Ref: https://machinelearningmastery.com/threshold-moving-for-imbalanced-classification/

Let's define the relevant functions first.

In [14]:
import numpy as np
from sklearn.model_selection import RepeatedStratifiedKFold
from sklearn.linear_model import LogisticRegressionCV

def trainAndgetProbabilities(xTrain, yTrain, xTest):
    rskf = RepeatedStratifiedKFold(n_splits=10, n_repeats=2, random_state=42)
    model = LogisticRegressionCV(cv=rskf, class_weight=[{0: 1, 1: 10}])
    model.fit(xTrain, yTrain)
    return model.predict_proba(xTest)[:,1]

def convert_probs(probs, threshold):
    return (probs >= threshold).astype('int')

In [15]:
from datastore import DataStore

Data = DataStore()
random = SampledDataStore.getRandomSampled
smote = SampledDataStore.getSMOTESampled
smote_enn = SampledDataStore.getSMOTEENNSampled
samplers = [random, smote, smote_enn]
sampler_names = ["Random Oversampling", "SMOTE", "SMOTE ENN"]
thresholds = np.arange(0, 1, 0.001)

for i in range(len(samplers)):
    X_resampled, y_resampled = samplers[i]()
    probs = trainAndgetProbabilities(X_resampled, y_resampled, Data.getxTest())
    f1_scores = [f1_score(Data.getyTest(), convert_probs(probs, t)) for t in thresholds]
    roc_scores = [roc_auc_score(Data.getyTest(), convert_probs(probs, t)) for t in thresholds]
    maxf1Index = np.argmax(f1_scores)
    maxrocIndex = np.argmax(roc_scores)
    print(f"\n{sampler_names[i]} on test set:")
    print("Maxiziming F1 Score:")
    print(f"Threshold: {thresholds[maxf1Index]}, F1 Score: {f1_scores[maxf1Index]}, ROC AUC: {roc_scores[maxf1Index]}")
    print("Maxiziming ROC-AUC Score:")
    print(f"Threshold: {thresholds[maxrocIndex]}, F1 Score: {f1_scores[maxrocIndex]}, ROC AUC: {roc_scores[maxrocIndex]}")


Random Oversampling on test set:
Maxiziming F1 Score:
Threshold: 0.996, F1 Score: 0.30316742081447967, ROC AUC: 0.6390397631644643
Maxiziming ROC-AUC Score:
Threshold: 0.048, F1 Score: 0.030894055234826023, ROC AUC: 0.8626526022918528

SMOTE on test set:
Maxiziming F1 Score:
Threshold: 0.996, F1 Score: 0.30316742081447967, ROC AUC: 0.6390397631644643
Maxiziming ROC-AUC Score:
Threshold: 0.056, F1 Score: 0.08689424683695392, ROC AUC: 0.8639990457323702

SMOTE ENN on test set:
Maxiziming F1 Score:
Threshold: 0.993, F1 Score: 0.27439886845827444, ROC AUC: 0.7005935484260625
Maxiziming ROC-AUC Score:
Threshold: 0.036000000000000004, F1 Score: 0.042553191489361694, ROC AUC: 0.8805897132365377


Better, but not ideal.

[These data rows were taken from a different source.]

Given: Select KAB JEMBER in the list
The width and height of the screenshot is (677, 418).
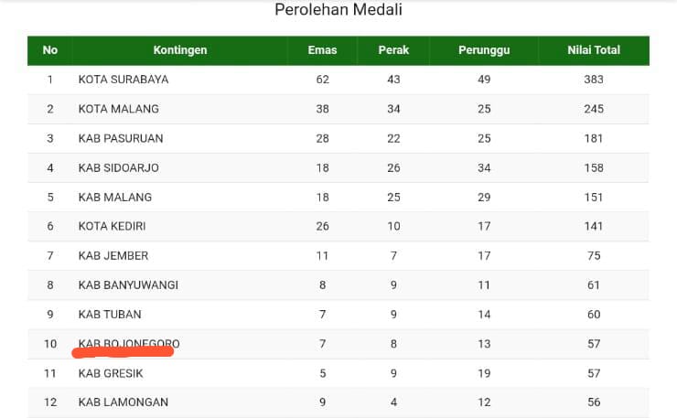Looking at the screenshot, I should (x=113, y=255).
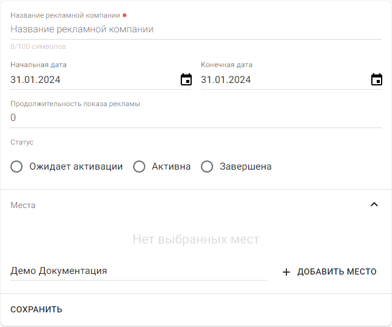
Task: Open the Конечная дата calendar picker icon
Action: tap(377, 79)
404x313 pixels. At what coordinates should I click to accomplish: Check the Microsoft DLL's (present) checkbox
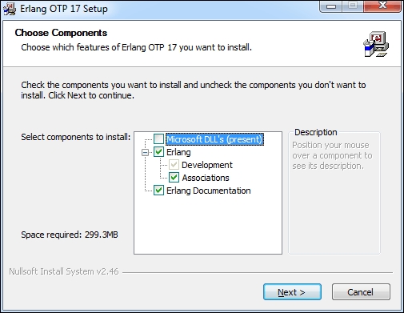[158, 139]
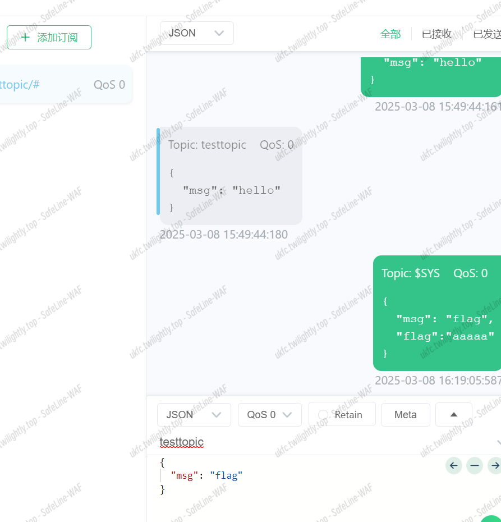Select the 全部 message filter tab
The height and width of the screenshot is (522, 501).
click(x=390, y=34)
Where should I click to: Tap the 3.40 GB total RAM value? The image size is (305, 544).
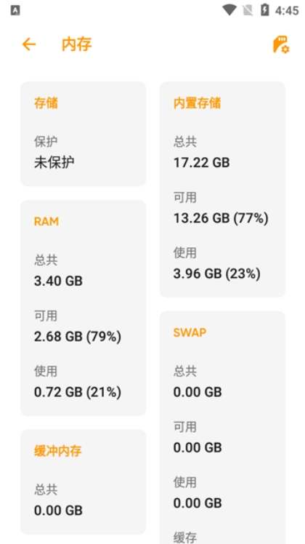58,281
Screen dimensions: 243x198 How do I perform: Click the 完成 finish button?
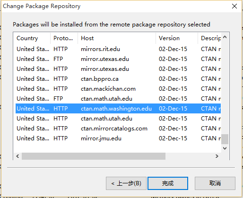click(x=168, y=183)
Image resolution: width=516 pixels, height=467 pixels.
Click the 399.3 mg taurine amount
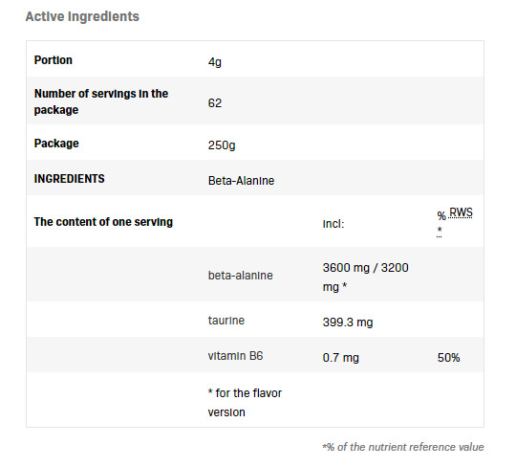(348, 322)
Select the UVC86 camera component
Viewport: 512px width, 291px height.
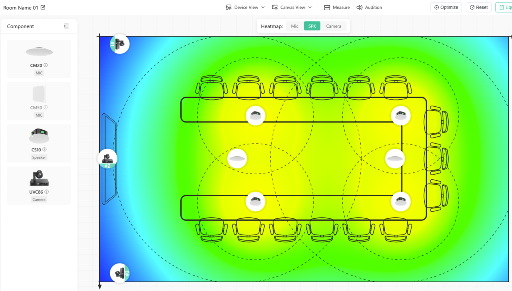(x=39, y=184)
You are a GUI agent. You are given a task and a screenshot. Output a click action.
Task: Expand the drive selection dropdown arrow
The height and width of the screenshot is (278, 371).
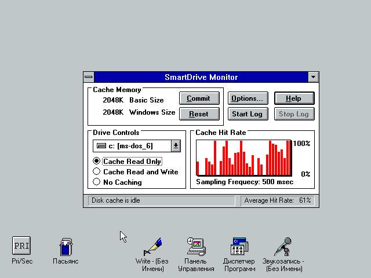[175, 146]
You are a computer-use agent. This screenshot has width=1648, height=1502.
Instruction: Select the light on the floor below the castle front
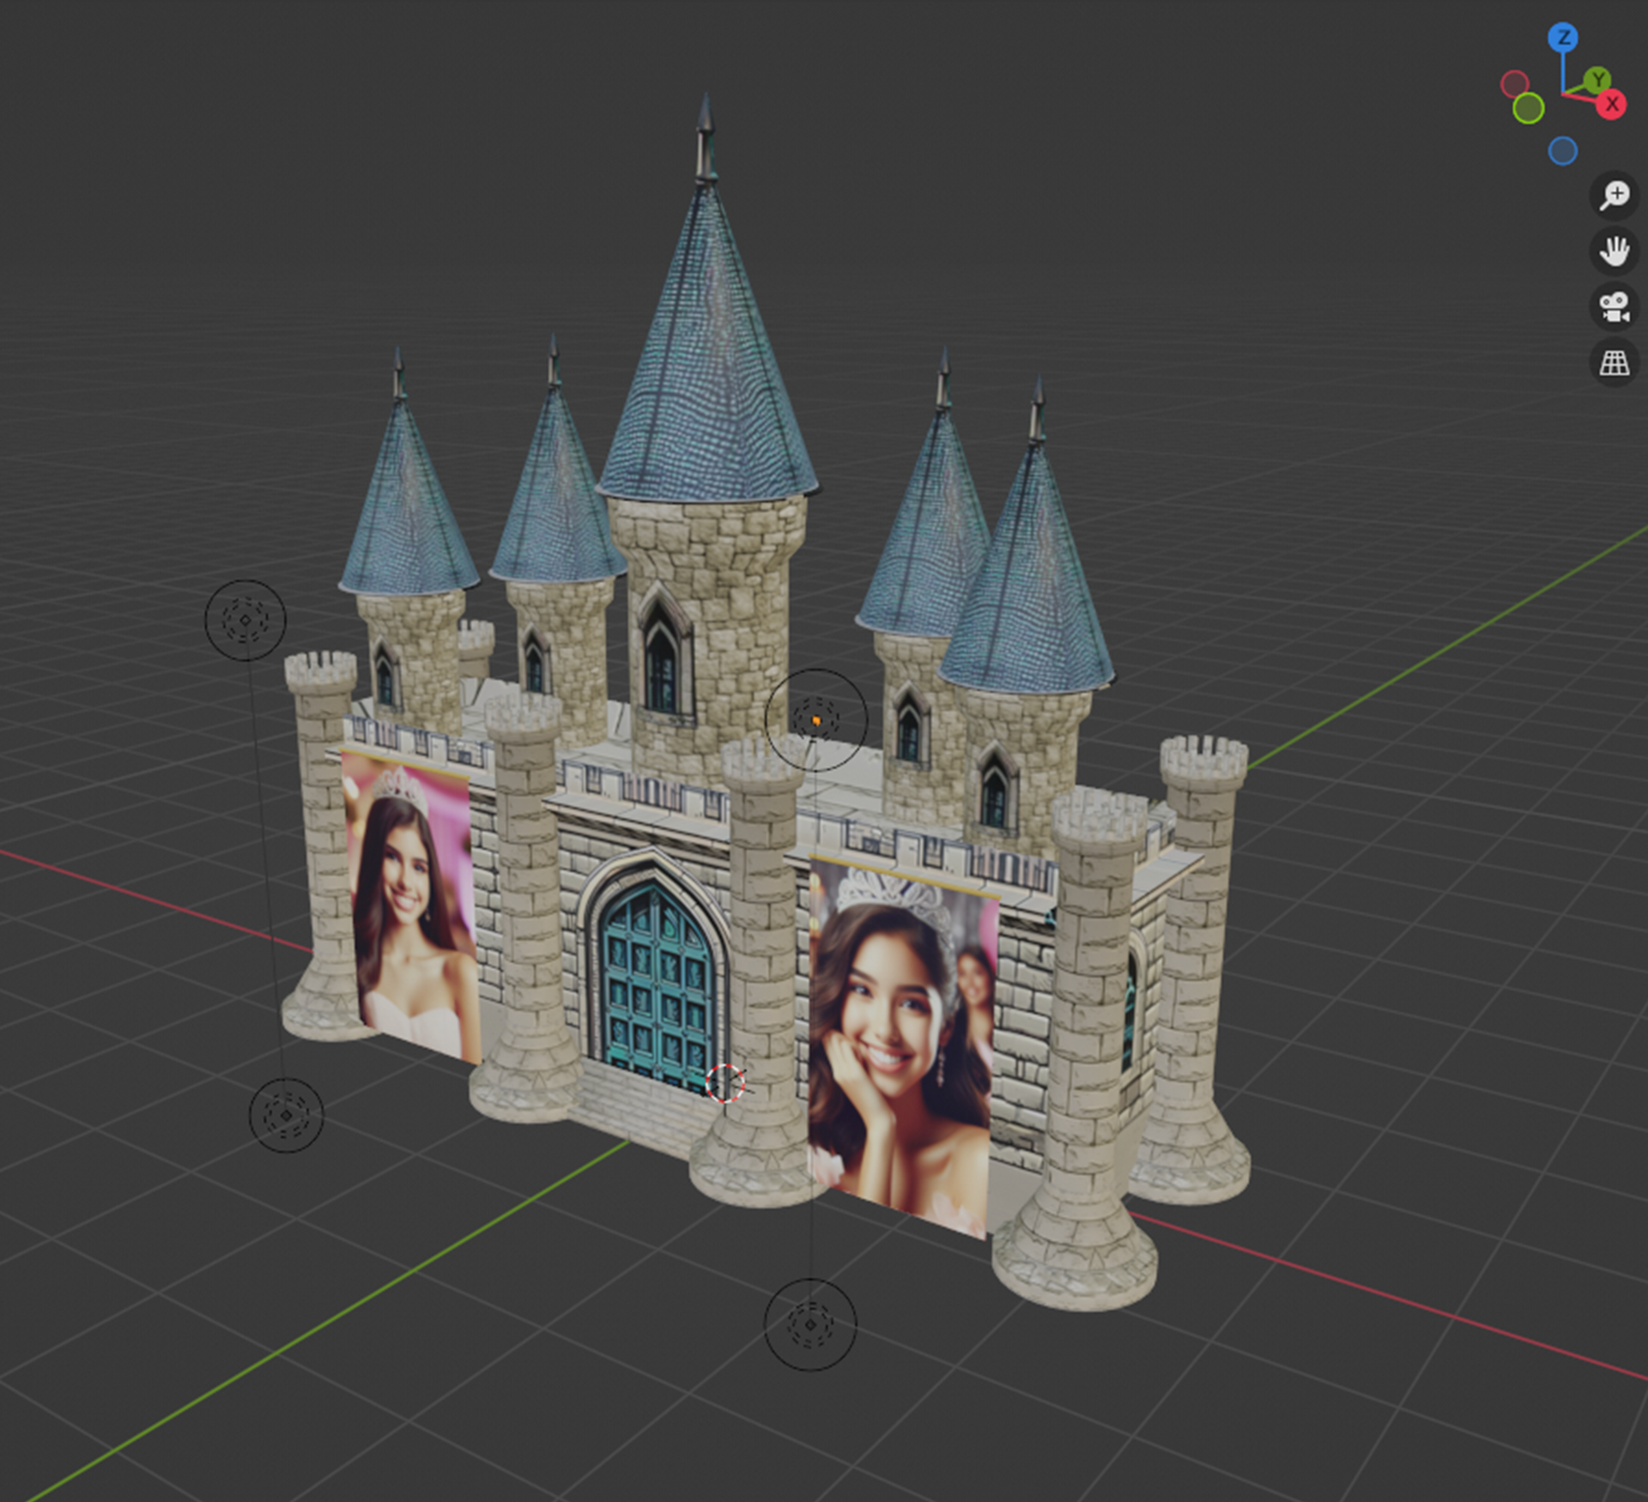click(810, 1324)
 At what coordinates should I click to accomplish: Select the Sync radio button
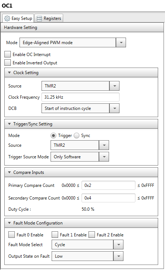click(77, 136)
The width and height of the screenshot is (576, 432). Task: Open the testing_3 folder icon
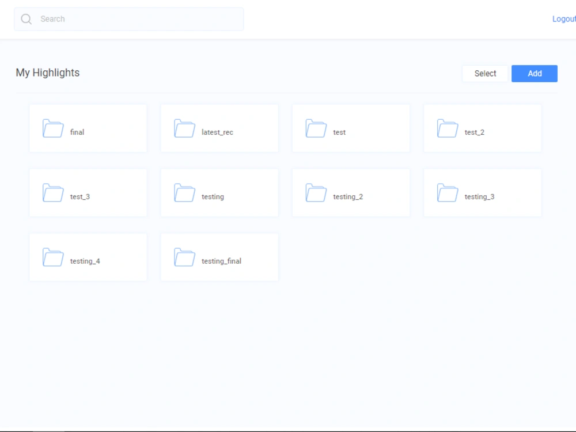447,193
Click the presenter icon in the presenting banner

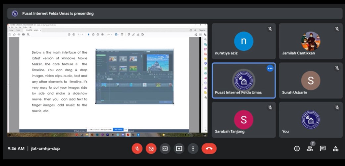15,14
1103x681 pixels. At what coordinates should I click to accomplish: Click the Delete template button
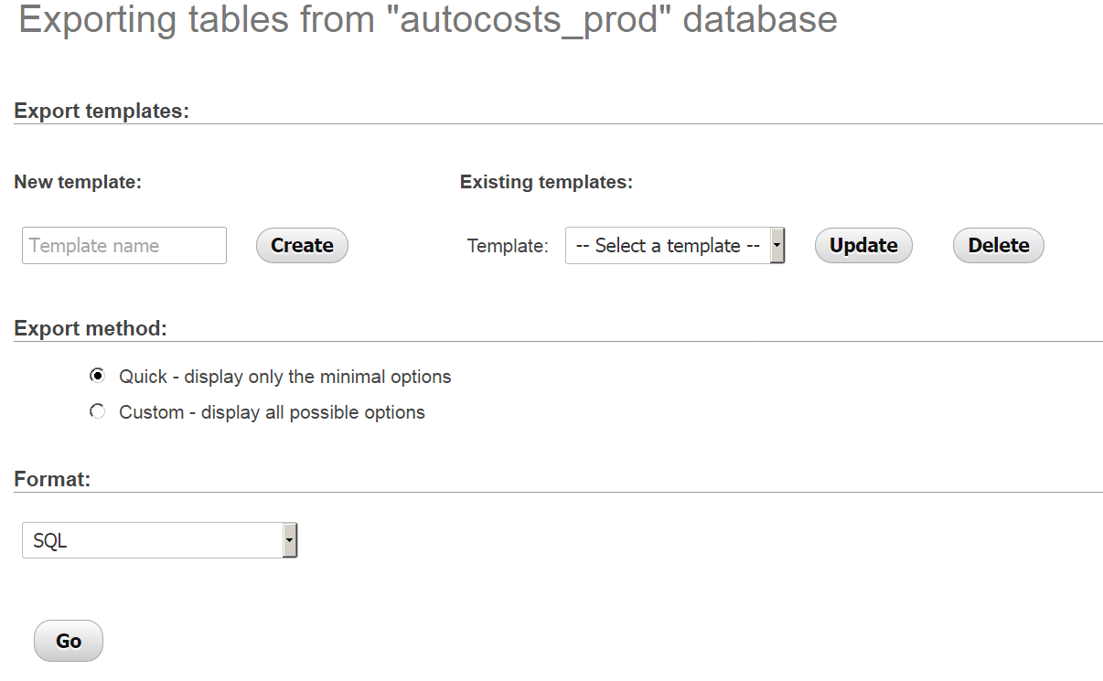click(998, 245)
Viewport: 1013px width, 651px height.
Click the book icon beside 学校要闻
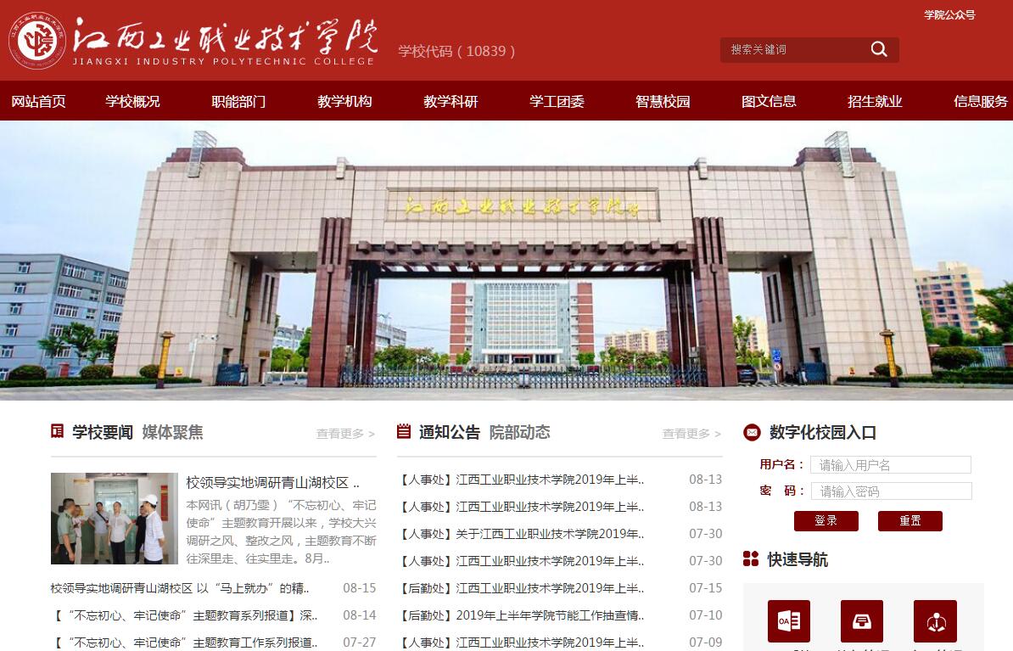tap(58, 432)
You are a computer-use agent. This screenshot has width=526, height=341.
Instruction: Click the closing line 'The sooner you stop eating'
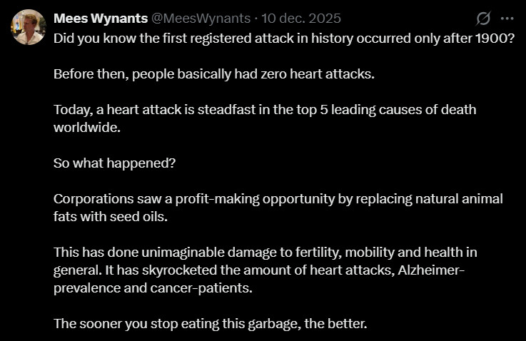210,323

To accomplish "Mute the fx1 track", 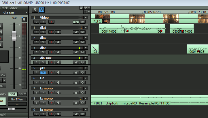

The difference in ROC_AUC score points to the problem; The higher threshold value causes the model to predict smaller number of samples to be positive (true positive or false positive), resulting in lower ROC AUC and a higher F1 score.

Overall, our results are better than the baseline model, but not ideal. Perhaps, we can achieve better results with a more complex (non-linear) model. Let's try SVM next.